Drawing the correct conclusions from clusters of data

There’s a science to analysing science, say Australian researchers, and some common methods of analysis can lead to completely incorrect study conclusions. In the life sciences, many experiments rely on ‘clustered data’, information collected in groups. Sometimes it’s a group of patients, sometimes tissue samples, sometimes experiments undertaken at different times.
Drawing the correct conclusions from clusters of data
Media Release: 18 August 2010

There’s a science to analysing science, say Australian researchers, and some common methods of analysis can lead to completely incorrect study conclusions.
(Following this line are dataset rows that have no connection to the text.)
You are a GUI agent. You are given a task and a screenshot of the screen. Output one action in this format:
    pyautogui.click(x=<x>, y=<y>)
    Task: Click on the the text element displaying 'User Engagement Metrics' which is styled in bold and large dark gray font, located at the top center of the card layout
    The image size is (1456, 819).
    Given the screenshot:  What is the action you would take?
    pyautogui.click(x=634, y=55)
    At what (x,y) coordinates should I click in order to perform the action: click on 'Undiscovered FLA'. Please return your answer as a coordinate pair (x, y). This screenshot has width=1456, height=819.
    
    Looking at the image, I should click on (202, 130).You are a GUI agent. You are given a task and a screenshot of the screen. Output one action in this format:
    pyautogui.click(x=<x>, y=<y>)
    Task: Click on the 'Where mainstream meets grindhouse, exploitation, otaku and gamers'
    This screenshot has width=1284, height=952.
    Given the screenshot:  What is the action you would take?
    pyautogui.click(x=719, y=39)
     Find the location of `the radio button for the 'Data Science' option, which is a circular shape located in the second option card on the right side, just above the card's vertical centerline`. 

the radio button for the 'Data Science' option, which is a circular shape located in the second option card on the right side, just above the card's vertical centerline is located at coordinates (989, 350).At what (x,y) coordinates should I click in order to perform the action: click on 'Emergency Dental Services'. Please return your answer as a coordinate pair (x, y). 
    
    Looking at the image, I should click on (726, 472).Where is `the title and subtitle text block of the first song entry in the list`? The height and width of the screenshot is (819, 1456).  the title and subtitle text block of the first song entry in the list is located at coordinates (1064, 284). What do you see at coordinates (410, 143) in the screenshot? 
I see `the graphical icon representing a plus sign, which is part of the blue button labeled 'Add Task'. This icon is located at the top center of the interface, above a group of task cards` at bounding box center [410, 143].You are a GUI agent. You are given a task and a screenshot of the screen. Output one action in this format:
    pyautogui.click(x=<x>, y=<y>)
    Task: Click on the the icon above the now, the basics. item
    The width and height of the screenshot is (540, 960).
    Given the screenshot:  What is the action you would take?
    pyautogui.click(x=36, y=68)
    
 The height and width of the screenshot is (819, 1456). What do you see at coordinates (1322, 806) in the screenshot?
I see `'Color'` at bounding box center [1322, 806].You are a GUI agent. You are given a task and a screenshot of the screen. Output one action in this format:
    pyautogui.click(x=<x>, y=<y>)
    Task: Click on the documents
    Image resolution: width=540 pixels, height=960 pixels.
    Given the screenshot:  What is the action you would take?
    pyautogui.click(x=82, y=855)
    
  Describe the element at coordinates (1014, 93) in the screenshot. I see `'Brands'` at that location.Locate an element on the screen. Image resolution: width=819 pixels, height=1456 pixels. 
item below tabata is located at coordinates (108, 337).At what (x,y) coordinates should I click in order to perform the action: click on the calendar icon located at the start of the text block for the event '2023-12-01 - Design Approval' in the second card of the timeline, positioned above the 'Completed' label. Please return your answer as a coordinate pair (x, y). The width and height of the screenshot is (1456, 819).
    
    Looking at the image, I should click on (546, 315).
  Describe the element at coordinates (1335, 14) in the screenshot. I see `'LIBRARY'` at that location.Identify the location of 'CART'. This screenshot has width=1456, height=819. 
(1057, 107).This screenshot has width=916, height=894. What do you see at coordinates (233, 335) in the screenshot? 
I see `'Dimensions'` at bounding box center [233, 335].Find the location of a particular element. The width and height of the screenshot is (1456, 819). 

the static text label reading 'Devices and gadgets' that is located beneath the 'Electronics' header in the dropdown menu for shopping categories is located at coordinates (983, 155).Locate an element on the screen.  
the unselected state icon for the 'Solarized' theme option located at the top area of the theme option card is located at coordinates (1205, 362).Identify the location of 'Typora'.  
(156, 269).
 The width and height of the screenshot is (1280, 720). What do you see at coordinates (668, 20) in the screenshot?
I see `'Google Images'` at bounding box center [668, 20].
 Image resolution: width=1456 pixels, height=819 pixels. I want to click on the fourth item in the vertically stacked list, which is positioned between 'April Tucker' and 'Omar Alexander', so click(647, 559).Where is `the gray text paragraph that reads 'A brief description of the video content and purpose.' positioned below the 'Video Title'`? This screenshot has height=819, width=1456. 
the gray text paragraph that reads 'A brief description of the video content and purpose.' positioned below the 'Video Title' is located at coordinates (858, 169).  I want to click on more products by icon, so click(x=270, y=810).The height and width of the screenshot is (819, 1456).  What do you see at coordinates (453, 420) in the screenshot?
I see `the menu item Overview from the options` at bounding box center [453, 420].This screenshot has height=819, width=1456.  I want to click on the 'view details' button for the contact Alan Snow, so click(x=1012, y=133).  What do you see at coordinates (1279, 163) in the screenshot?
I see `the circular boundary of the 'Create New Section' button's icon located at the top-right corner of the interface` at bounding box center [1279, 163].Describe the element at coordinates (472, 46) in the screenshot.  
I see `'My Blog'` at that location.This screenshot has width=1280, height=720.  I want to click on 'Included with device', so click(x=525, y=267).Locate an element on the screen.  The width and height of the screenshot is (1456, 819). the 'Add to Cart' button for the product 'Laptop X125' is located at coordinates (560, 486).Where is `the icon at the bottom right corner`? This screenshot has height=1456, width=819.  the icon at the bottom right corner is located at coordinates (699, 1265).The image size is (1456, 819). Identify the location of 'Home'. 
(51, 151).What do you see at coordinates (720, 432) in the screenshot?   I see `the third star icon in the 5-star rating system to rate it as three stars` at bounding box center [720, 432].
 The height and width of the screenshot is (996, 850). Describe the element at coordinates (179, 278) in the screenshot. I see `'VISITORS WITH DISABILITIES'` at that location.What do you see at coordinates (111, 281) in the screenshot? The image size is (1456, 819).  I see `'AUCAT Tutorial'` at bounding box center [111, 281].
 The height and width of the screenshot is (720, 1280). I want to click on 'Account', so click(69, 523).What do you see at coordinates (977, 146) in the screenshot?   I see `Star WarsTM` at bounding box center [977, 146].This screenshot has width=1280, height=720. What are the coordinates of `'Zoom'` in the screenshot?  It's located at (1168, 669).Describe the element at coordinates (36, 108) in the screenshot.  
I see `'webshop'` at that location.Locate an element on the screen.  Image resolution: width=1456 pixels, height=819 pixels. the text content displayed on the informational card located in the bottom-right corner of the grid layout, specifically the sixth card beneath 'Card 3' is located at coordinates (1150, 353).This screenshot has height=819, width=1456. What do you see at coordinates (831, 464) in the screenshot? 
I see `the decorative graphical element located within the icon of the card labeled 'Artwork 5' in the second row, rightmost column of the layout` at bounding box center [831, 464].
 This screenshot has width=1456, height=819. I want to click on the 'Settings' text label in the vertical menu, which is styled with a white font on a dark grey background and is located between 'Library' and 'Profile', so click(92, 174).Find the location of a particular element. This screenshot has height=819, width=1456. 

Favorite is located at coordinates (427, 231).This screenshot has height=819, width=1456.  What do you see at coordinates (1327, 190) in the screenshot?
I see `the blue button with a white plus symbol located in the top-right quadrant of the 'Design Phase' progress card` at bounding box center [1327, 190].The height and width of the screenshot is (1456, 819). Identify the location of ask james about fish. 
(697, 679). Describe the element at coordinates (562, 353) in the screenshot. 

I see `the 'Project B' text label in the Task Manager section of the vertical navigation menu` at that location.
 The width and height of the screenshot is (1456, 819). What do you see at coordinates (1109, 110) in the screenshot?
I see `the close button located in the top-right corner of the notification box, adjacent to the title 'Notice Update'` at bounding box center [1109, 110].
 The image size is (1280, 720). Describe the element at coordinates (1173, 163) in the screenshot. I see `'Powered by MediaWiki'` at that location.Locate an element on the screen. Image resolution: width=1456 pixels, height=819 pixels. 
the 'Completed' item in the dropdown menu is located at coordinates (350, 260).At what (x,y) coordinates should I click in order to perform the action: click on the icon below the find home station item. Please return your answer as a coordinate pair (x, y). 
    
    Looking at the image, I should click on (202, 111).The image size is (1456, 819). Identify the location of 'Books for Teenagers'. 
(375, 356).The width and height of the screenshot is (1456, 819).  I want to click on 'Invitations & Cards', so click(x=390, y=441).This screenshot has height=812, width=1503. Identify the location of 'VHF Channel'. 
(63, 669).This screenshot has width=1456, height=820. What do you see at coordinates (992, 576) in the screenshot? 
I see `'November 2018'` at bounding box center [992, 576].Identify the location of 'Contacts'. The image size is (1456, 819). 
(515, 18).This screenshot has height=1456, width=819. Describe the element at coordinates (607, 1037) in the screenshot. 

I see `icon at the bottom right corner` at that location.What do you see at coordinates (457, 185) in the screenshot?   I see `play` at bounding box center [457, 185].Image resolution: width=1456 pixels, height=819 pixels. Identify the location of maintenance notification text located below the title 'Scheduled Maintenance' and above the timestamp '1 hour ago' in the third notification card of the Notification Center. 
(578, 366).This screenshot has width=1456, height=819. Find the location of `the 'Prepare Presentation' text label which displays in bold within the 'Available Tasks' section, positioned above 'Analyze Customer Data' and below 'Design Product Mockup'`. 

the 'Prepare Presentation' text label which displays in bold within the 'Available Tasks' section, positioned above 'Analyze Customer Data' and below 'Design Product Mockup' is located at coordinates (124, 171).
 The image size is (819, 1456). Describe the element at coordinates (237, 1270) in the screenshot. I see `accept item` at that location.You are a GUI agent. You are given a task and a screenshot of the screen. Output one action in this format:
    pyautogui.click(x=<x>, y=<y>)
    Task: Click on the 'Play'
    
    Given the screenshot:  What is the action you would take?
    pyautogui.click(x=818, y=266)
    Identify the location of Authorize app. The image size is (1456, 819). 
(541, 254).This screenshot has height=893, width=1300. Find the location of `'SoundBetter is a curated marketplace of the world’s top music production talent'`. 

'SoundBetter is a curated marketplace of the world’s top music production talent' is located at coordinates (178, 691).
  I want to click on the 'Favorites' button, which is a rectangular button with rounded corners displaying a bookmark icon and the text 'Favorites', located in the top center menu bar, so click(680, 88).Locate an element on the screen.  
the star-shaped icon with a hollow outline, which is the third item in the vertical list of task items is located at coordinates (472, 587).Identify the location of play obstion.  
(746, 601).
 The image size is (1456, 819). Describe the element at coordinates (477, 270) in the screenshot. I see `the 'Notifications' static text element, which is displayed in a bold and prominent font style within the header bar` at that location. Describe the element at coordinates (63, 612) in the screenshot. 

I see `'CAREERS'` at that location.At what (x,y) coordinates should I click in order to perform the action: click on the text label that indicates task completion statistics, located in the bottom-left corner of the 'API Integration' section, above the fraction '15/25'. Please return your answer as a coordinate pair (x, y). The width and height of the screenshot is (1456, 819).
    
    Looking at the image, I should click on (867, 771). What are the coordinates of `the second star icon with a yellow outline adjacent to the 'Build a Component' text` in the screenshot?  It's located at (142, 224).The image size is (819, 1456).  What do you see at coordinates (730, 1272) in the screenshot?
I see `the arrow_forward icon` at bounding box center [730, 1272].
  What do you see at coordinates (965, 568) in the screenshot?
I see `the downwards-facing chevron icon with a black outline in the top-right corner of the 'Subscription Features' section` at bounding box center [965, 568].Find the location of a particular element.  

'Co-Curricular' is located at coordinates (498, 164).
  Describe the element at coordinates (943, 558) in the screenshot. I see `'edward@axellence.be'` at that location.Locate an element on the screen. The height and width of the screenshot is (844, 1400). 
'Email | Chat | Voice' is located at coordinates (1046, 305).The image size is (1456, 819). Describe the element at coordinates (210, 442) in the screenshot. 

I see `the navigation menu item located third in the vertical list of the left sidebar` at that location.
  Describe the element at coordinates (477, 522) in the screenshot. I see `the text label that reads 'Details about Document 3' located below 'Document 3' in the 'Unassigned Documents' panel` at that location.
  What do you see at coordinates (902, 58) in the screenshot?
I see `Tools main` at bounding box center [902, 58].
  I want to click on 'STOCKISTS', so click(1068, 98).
In the life sciences, many experiments rely on ‘clustered data’, information collected in groups. Sometimes it’s a group of patients, sometimes tissue samples, sometimes experiments undertaken at different times.

Often researchers do not recognize that they have clustered data, or else do not understand the subtleties and complexities involved in correctly analysing it. As a consequence, the wrong analysis is sometimes applied and the conclusions of important studies can be wrong.

Drs Bryce Vissel and James Daniel, neuroscientists from Sydney’s Garvan Institute of Medical Research and Dr Sally Galbraith, statistician from the University of NSW, have published a new study of clustered data, and provided approaches for its correct analysis, in the Journal of Neuroscience, now online.

“We believe this paper should encourage some studies to be revisited,” said project leader Dr Vissel. “In some cases, analysis of the data by the methods we recommend could lead to different conclusions.”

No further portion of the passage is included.